# Assignment:
Wherever a picture appears, leave it out, and transcribe the rest of the records exactly.

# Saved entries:

★ ★ ★ ★

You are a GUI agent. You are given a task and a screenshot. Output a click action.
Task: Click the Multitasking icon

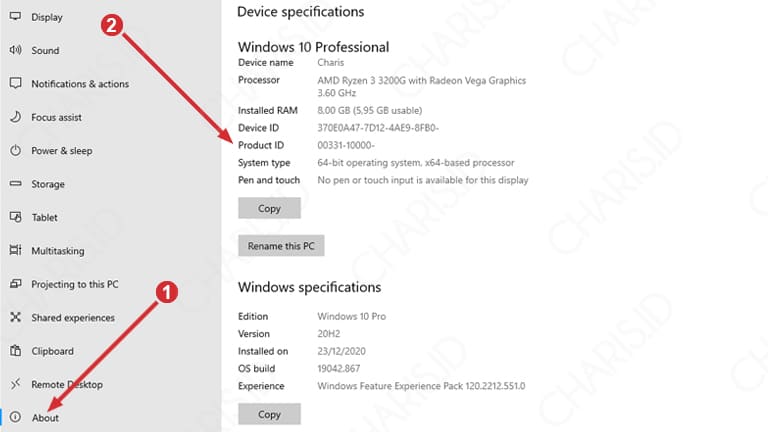pyautogui.click(x=15, y=250)
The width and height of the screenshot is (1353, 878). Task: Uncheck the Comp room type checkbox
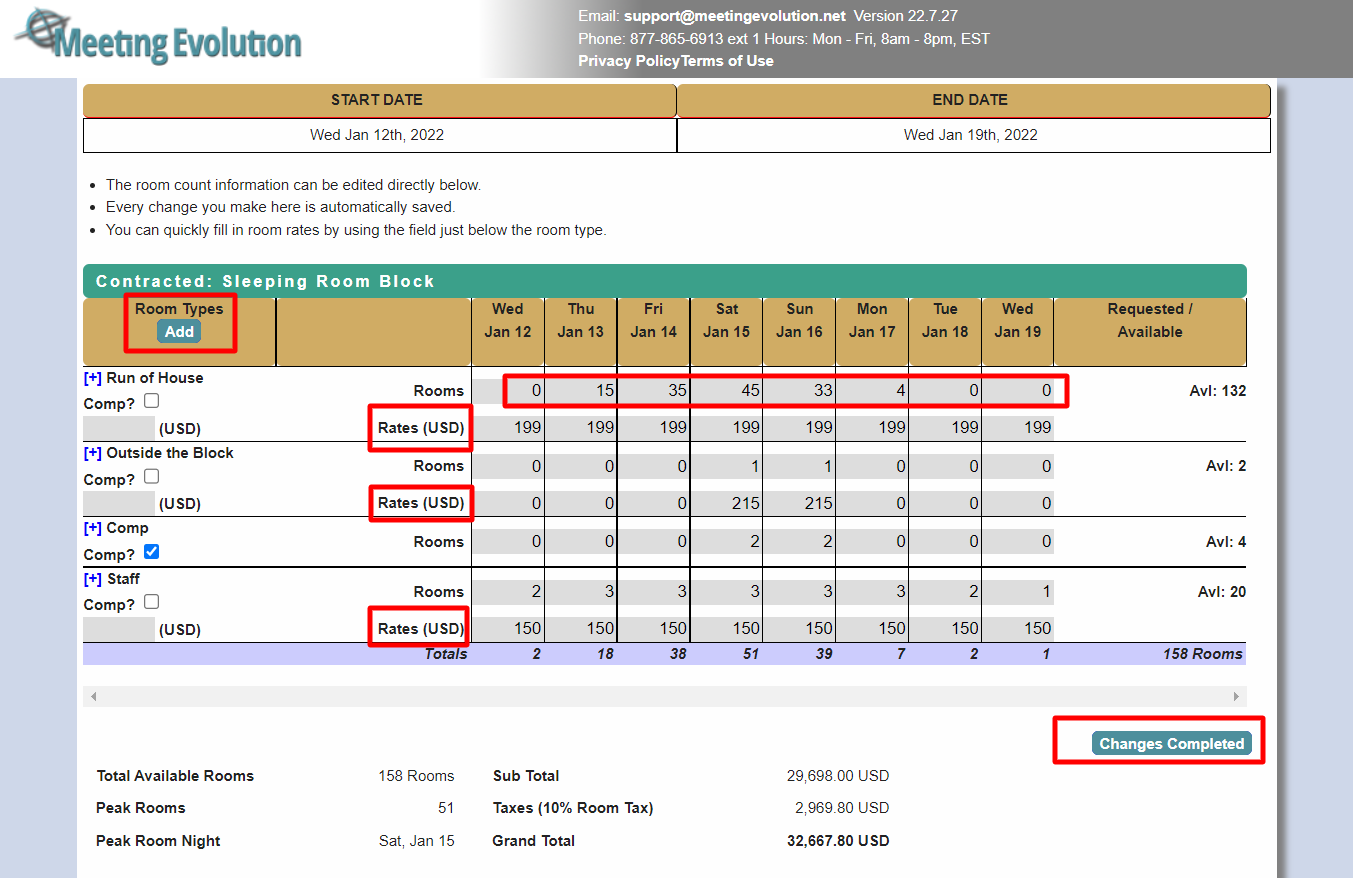[x=152, y=552]
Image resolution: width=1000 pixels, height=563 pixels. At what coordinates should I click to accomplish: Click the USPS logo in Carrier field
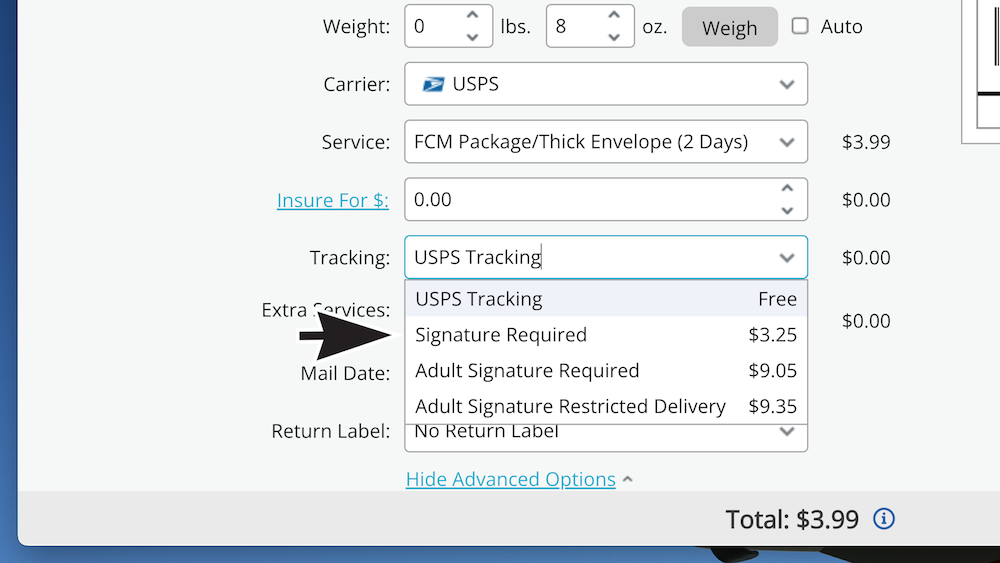pyautogui.click(x=433, y=84)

★ ★ ★ ★

# Solution to this task:
You are a GUI agent. You are given a task and a screenshot. Output a click action.
Task: Click the Multitasking icon

pyautogui.click(x=15, y=250)
The width and height of the screenshot is (1353, 878). Task: Uncheck the Comp room type checkbox
[x=152, y=552]
Image resolution: width=1000 pixels, height=563 pixels. At what coordinates should I click to accomplish: Click the USPS logo in Carrier field
pyautogui.click(x=433, y=84)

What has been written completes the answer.